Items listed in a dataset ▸
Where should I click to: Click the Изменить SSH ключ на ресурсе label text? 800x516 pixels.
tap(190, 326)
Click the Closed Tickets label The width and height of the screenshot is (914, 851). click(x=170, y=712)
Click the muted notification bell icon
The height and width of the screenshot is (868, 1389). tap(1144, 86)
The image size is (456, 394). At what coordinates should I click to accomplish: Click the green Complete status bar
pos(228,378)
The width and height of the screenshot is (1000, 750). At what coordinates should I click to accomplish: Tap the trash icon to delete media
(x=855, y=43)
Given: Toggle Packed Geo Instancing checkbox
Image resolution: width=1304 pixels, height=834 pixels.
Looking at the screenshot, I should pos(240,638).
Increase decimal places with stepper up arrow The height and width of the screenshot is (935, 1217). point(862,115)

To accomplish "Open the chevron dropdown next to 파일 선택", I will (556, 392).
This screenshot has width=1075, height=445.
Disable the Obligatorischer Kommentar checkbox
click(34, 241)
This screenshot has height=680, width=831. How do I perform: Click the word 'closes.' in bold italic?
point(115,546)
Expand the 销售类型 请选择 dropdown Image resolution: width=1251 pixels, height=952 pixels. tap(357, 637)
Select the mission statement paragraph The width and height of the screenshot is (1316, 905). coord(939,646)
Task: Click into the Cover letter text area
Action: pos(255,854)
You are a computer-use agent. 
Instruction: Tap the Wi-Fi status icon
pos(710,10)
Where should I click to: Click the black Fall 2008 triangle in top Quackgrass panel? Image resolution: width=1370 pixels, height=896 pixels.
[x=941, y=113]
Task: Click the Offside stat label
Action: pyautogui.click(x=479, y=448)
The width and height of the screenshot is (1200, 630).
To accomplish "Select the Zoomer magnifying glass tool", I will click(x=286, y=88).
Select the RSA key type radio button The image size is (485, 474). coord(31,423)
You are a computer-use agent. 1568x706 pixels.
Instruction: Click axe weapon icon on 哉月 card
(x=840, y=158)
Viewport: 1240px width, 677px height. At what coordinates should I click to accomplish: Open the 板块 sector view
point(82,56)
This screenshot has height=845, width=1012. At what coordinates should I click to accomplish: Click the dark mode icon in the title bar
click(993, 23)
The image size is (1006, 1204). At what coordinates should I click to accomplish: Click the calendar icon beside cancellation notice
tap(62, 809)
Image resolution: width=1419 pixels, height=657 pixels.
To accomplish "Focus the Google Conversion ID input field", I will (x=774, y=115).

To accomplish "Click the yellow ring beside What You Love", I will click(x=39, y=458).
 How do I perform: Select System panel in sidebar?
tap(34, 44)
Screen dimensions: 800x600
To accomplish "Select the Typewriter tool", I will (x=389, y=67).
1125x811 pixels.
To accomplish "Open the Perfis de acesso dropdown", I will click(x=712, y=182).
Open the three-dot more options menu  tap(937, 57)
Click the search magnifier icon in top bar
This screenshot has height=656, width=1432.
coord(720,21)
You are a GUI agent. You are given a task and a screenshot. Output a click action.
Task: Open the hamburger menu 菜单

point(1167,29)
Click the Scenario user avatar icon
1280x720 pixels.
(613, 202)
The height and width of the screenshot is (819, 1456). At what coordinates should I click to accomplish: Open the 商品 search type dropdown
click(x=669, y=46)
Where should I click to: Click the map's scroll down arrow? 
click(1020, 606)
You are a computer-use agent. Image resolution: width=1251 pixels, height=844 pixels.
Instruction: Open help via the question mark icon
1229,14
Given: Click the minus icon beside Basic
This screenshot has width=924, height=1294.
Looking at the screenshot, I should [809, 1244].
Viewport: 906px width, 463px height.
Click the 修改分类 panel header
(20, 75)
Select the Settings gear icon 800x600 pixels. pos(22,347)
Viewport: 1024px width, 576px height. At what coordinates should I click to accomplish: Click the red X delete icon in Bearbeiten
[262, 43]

Task prompt ▸ Once you find the line with "Instruction: Tap the Wi-Fi status icon" in the entries above, output it and each line after it up to and including the line with "Given: Click the minus icon beside Basic", and nothing else.

Expected output ▸
Instruction: Tap the Wi-Fi status icon
pos(710,10)
Where should I click to: Click the black Fall 2008 triangle in top Quackgrass panel? Image resolution: width=1370 pixels, height=896 pixels.
[x=941, y=113]
Task: Click the Offside stat label
Action: pyautogui.click(x=479, y=448)
The width and height of the screenshot is (1200, 630).
To accomplish "Select the Zoomer magnifying glass tool", I will click(x=286, y=88).
Select the RSA key type radio button The image size is (485, 474). coord(31,423)
You are a computer-use agent. 1568x706 pixels.
Instruction: Click axe weapon icon on 哉月 card
(x=840, y=158)
Viewport: 1240px width, 677px height. At what coordinates should I click to accomplish: Open the 板块 sector view
point(82,56)
This screenshot has height=845, width=1012. At what coordinates should I click to accomplish: Click the dark mode icon in the title bar
click(993, 23)
The image size is (1006, 1204). At what coordinates should I click to accomplish: Click the calendar icon beside cancellation notice
tap(62, 809)
Image resolution: width=1419 pixels, height=657 pixels.
To accomplish "Focus the Google Conversion ID input field", I will (x=774, y=115).

To accomplish "Click the yellow ring beside What You Love", I will click(x=39, y=458).
 How do I perform: Select System panel in sidebar?
tap(34, 44)
Screen dimensions: 800x600
To accomplish "Select the Typewriter tool", I will (x=389, y=67).
1125x811 pixels.
To accomplish "Open the Perfis de acesso dropdown", I will click(x=712, y=182).
Open the three-dot more options menu  tap(937, 57)
Click the search magnifier icon in top bar
This screenshot has height=656, width=1432.
coord(720,21)
You are a GUI agent. You are given a task and a screenshot. Output a click action.
Task: Open the hamburger menu 菜单

point(1167,29)
Click the Scenario user avatar icon
1280x720 pixels.
(613, 202)
The height and width of the screenshot is (819, 1456). At what coordinates should I click to accomplish: Open the 商品 search type dropdown
click(x=669, y=46)
Where should I click to: Click the map's scroll down arrow? 
click(1020, 606)
You are a computer-use agent. Image resolution: width=1251 pixels, height=844 pixels.
Instruction: Open help via the question mark icon
1229,14
Given: Click the minus icon beside Basic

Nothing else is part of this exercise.